### Problem description
In the listing below, how many lines contain the word "flag"? Please respond with the number only.

### Data to use
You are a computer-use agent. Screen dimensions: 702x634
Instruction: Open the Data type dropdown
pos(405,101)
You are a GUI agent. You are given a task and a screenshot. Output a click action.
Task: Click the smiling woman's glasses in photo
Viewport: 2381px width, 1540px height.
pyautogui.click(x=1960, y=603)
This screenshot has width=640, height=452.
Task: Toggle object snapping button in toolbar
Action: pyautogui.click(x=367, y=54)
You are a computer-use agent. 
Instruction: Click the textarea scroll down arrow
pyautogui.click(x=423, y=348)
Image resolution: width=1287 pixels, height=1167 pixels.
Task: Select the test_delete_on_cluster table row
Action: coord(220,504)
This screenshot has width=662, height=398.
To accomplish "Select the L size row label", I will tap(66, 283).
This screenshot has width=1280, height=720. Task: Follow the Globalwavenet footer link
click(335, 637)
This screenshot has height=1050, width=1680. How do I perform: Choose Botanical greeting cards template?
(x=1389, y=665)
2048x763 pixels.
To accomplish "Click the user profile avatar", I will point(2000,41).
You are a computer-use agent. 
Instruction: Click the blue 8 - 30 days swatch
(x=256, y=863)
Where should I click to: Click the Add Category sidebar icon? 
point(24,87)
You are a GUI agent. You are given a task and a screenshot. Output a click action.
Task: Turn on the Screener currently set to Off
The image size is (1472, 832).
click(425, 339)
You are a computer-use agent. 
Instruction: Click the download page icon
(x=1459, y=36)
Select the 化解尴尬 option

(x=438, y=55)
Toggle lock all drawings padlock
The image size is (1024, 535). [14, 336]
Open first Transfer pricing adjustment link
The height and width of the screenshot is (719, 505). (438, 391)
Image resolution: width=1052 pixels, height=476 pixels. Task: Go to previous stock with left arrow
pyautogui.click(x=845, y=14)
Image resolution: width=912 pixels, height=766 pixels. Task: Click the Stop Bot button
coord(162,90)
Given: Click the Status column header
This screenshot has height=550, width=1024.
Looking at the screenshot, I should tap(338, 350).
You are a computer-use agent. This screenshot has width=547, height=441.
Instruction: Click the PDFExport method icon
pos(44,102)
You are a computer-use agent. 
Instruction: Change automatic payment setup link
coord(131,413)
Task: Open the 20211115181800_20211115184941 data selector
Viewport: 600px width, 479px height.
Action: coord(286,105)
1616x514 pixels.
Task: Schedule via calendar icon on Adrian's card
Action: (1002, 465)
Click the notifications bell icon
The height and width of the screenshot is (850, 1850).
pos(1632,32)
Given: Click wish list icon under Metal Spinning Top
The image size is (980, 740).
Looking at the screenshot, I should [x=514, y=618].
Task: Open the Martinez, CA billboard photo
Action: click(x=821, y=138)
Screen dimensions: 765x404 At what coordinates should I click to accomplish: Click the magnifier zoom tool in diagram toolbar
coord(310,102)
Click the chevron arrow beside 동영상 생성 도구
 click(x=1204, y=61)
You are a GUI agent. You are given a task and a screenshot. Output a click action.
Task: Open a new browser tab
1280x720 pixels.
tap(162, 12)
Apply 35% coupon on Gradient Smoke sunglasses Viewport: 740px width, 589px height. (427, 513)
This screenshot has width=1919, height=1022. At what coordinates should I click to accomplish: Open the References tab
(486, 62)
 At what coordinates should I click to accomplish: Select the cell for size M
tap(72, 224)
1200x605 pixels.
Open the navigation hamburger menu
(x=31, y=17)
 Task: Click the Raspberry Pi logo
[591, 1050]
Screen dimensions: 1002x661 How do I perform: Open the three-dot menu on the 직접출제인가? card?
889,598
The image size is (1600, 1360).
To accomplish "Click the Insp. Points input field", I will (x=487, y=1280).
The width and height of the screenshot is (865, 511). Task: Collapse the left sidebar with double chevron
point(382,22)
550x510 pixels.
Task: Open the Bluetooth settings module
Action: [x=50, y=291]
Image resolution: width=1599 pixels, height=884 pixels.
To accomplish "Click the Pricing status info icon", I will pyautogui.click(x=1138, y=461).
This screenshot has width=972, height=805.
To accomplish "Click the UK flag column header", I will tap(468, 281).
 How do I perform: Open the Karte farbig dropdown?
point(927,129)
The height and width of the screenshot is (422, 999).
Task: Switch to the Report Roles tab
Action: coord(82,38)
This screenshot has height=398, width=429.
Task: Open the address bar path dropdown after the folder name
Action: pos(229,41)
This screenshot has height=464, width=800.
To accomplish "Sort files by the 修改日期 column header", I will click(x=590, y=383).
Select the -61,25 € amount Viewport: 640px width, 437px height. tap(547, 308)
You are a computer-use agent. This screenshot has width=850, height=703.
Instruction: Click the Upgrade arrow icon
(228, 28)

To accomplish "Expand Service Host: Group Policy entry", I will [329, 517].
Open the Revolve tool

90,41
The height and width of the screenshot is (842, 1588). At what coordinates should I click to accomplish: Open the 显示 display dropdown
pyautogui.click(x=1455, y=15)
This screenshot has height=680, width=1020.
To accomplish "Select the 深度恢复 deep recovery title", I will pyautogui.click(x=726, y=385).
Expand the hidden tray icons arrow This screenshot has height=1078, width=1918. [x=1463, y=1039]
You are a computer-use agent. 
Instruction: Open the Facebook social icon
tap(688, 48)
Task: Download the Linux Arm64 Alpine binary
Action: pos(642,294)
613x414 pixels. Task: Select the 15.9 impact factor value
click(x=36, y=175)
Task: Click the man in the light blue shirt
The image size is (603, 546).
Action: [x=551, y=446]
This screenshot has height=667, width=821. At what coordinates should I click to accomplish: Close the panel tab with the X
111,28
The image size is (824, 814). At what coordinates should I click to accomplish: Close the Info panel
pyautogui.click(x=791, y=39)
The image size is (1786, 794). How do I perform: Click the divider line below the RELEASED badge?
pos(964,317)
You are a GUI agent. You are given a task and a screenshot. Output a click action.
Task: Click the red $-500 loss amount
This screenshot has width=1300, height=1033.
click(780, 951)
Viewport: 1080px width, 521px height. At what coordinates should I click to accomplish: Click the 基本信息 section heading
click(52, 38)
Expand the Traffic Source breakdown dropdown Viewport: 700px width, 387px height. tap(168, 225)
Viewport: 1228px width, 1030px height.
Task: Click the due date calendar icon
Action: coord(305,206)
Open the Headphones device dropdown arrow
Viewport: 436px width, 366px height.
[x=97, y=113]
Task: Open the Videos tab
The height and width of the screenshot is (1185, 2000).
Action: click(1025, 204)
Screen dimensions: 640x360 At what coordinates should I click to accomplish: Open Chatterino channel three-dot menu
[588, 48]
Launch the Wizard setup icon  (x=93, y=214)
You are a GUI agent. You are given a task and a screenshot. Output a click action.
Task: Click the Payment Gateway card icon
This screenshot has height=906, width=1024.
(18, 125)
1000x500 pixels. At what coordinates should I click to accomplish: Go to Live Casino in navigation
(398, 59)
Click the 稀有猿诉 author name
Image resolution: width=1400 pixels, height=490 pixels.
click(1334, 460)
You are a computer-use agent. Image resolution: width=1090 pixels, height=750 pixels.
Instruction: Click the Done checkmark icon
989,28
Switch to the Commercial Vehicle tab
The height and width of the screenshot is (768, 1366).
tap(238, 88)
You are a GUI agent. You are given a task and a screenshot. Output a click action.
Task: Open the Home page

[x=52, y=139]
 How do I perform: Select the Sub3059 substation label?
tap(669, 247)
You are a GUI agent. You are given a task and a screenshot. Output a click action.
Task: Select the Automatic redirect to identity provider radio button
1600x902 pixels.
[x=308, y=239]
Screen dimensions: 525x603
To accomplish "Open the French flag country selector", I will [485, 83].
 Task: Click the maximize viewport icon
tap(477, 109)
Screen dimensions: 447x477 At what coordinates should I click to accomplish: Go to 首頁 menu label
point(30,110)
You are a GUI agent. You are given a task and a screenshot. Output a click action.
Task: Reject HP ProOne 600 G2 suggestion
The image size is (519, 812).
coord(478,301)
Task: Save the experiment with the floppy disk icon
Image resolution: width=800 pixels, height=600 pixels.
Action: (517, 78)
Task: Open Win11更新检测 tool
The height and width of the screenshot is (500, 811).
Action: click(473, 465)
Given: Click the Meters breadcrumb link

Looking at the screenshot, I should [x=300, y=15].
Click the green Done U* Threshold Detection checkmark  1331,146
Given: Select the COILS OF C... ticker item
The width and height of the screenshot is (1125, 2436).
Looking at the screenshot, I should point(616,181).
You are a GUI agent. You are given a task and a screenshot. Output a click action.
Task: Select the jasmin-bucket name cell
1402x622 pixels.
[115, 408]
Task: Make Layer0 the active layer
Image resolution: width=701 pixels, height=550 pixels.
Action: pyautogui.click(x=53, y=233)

### Output of the exercise
2